### Problems and tasks
A: Write out the cake comment thread from "From: [identity profile] lesbiassparrow.livejournal.com" up to and including "04:14 am (UTC)".
B: Carry on the comment thread about the cake from the point where it ends.

### Reading passage
Date: 2009-05-12 03:34 am (UTC)
From: [identity profile] lesbiassparrow.livejournal.com
Wow that looks good. NOM NOM NOM. Why can't I nom through the screen? Whhyyyyy?

Date: 2009-05-12 04:27 am (UTC)
From: [identity profile] gfrancie.livejournal.com
The scientists need to work on that form of technology.

Date: 2009-05-12 04:14 am (UTC)
From: [identity profile] photosexual.livejournal.com
This looks too advanced for me (mostly in gear yet to attain - mixers and cake pans, really...) but I'll be saving it for when I feel adventurous with a cake - or after I've made one the meticulous text-book way and feel like I know where I can wing it.

Date: 2009-05-12 04:26 am (UTC)
From: [identity profile] gfrancie.livejournal.com
It might be a little advanced for what you may want to attempt, but hopefully it will give you the basic idea of cake-making. Cake is pretty forgiving once you know a few tricks and the chemistry.

Date: 2009-05-12 04:55 am (UTC)

### Recorded data
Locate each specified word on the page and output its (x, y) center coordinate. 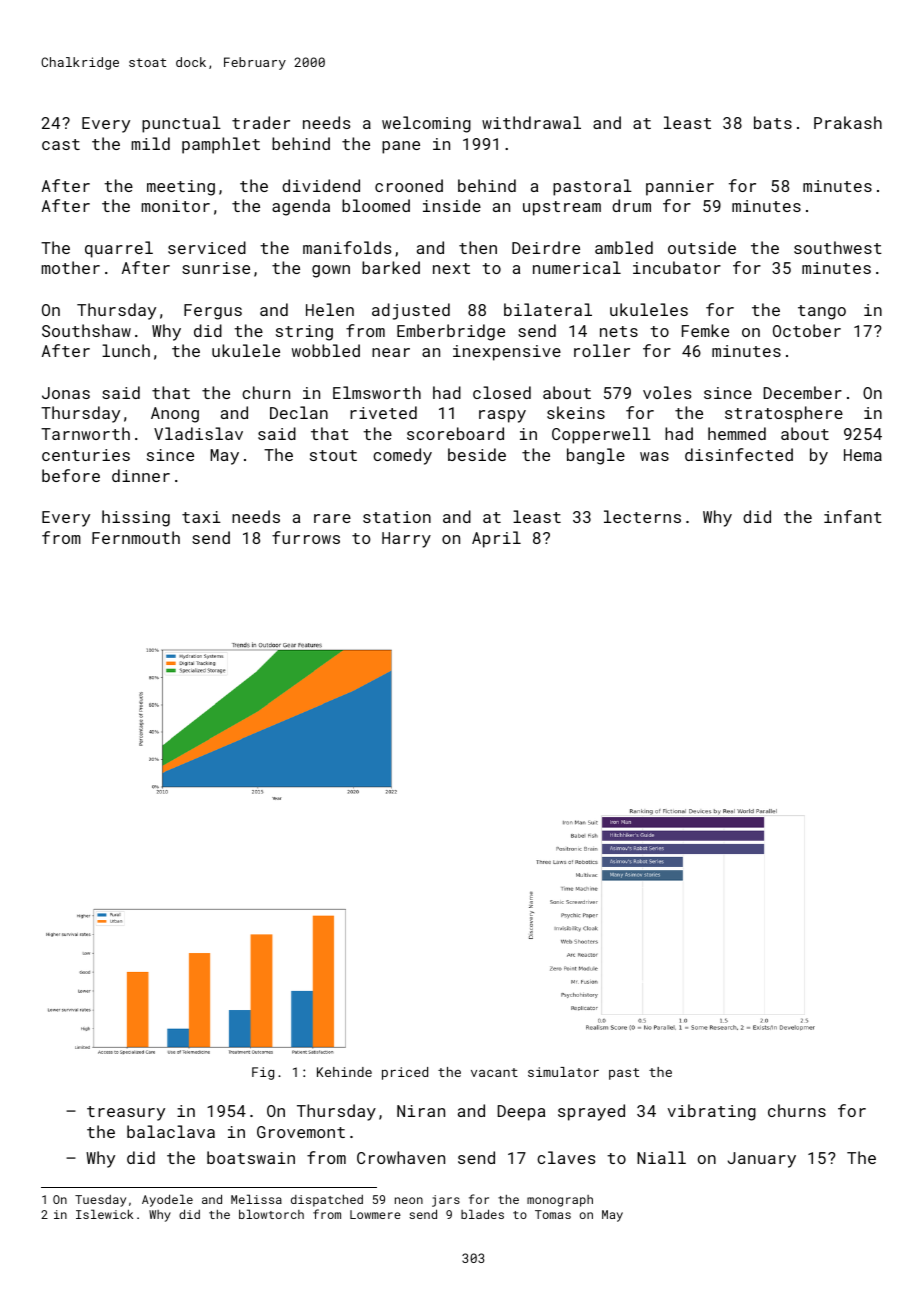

### Responses to the exercise
A:
From: [identity profile] lesbiassparrow.livejournal.com
Wow that looks good. NOM NOM NOM. Why can't I nom through the screen? Whhyyyyy?

Date: 2009-05-12 04:27 am (UTC)
From: [identity profile] gfrancie.livejournal.com
The scientists need to work on that form of technology.

Date: 2009-05-12 04:14 am (UTC)

B:
From: [identity profile] photosexual.livejournal.com
The most I remember about cake making as a kid was when my mom would send us outside or make us PROMISE to not run or jump or throw things, lest the oh, so delicate cake 'fall' in the oven, and flatten out to be a limp pan of dough. I always thought she was nuts. Or that having a cake fall would be comparable with the end of the world.

I was browsing the potentially easy/beginner baking books the other day. Haven't found one yet that's gonna be easy enough that reading it clicks and makes baking intuitive yet. But there's a lot of baking books yet to see.

Date: 2009-05-12 03:42 pm (UTC)
From: [identity profile] gfrancie.livejournal.com
Yeah that was mostly to get you out of the house or be quiet for a few minutes.
You only have that issue with souffles.
I like her approach that -that is pretty clever.

Date: 2009-05-12 04:16 am (UTC)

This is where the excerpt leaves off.